Texto fornecido:
Não há segredos para os fãs de Harry Potter, ainda menos para os portugueses. Já todos sabemos que JK Rowling viveu no Porto — onde não passou pela Livraria Lello — e que abandonou a Invicta com um divórcio, uma filha e uma depressão. A angústia alimentou a coragem de que a escritora precisava para atravessar a plataforma 9 e ¾, render-se à escrita, fazer nascer Hogwarts: um castelo de luz para um órfão maltratado pelos tios. 

Avancemos para o quinto ano. A Ordem da Fénix ressuscitou e Harry, Ron e Hermione têm um amigo novo: eu. Todas as manhãs, antes do trabalho, e todas as noites, mergulho nas 750 páginas da edição da Editorial Presença. Saboreio-a devagar, seguindo os três Gryffindor por entre as vírgulas e erros de impressão de uma obra que já sei de cor. É a 10.ª vez que a leio.

Descobri-a aos 11 anos, numa das minhas deambulações pela biblioteca da escola. De braço partido, os recreios eram passados em exercícios de adoração das estantes de banda desenhada, onde por engano fora colocada. A lombada azul nebulosa surgia entalada entre o Lucky Luke e o Astérix. Tenho memória de abrir o livro, não me recordo de o fechar.

(Registos de origem)
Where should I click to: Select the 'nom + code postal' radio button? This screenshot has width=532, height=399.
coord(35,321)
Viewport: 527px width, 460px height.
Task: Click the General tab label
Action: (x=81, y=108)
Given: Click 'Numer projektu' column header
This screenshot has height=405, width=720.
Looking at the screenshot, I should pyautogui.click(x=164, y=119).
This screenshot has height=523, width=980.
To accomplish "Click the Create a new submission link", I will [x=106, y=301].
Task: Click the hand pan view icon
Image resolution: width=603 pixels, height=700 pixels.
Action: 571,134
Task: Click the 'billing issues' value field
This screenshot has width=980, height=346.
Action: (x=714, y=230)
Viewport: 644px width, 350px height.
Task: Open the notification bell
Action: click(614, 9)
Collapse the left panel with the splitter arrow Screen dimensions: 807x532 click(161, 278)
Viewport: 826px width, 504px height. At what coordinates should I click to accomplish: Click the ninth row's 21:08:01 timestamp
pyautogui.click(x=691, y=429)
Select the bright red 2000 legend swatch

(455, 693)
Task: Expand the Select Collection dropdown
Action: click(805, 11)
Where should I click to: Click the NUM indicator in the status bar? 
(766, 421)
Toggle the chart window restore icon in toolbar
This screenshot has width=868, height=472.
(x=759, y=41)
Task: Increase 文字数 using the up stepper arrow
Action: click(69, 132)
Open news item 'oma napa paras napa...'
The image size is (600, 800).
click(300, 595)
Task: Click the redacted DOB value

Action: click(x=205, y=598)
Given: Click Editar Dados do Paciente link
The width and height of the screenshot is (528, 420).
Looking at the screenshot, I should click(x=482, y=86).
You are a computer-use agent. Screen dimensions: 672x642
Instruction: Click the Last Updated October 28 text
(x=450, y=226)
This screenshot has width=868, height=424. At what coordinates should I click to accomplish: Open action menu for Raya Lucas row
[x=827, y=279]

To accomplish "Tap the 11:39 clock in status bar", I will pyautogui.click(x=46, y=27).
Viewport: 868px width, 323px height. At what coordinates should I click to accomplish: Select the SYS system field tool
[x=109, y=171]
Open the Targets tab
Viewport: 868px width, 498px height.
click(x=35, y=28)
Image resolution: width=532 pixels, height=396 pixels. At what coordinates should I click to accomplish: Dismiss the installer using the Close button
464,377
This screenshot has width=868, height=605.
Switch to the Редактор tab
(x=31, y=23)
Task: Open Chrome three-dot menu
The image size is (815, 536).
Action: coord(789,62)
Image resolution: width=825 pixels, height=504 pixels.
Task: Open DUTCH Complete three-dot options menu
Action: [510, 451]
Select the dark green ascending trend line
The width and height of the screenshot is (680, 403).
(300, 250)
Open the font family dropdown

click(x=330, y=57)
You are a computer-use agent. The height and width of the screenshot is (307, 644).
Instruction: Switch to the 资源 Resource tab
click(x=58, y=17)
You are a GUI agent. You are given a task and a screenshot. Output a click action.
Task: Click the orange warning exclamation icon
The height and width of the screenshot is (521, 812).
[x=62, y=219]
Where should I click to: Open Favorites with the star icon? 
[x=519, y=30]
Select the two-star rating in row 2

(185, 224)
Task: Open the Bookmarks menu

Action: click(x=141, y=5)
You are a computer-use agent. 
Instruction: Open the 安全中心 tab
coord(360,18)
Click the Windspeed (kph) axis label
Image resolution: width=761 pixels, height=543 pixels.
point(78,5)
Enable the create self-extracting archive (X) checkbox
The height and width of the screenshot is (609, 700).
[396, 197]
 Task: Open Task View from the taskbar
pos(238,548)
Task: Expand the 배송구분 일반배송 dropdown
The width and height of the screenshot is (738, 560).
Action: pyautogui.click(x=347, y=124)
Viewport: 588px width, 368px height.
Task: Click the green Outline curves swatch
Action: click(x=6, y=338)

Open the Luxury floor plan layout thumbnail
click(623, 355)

Descrição da tarefa:
Prossiga o texto sobre a leitura dos livros de Harry Potter a partir da última frase apresentada.

Resposta correta:
O romance permaneceu e permanecerá um forte contra as amarguras da vida. Procuro-o quando preciso da companhia de Harry, Ron e Hermione. Sem pudor, infiltrei-me no trio. Sou o D’Artagnan destes três mosqueteiros, soldado no Exército de Dumbledore e de armas em riste vou combatendo o meu maior inimigo: Dementors.

Numa entrevista de 2010 a Oprah Winfrey, JK Rowling explicou que os Dementors personificam a depressão e a “ausência de esperança”. Compreendo. Desde o início do ano que vivo refém dos guardas de Azkaban, enjaulado no fundo de um abismo de que não parece ser possível escapar.

Mas a fuga existe. No terceiro tomo da saga (e peço que me perdoem o anacronismo), Albus Dumbledore observa que a escuridão pode ser combatida se nos lembrarmos de acender a luz. É o que tenho tentado fazer. O meu patronus, ainda incompleto, assume a forma de banhos de água fria, trabalho e desporto.

No entanto, estou fraco. Faltam as forças para me alçar para fora do buraco. Felizmente, não estou sozinho. A família e os amigos estendem as mãos e telefonam nesta hora de necessidade. A todos eles, um profundo obrigado.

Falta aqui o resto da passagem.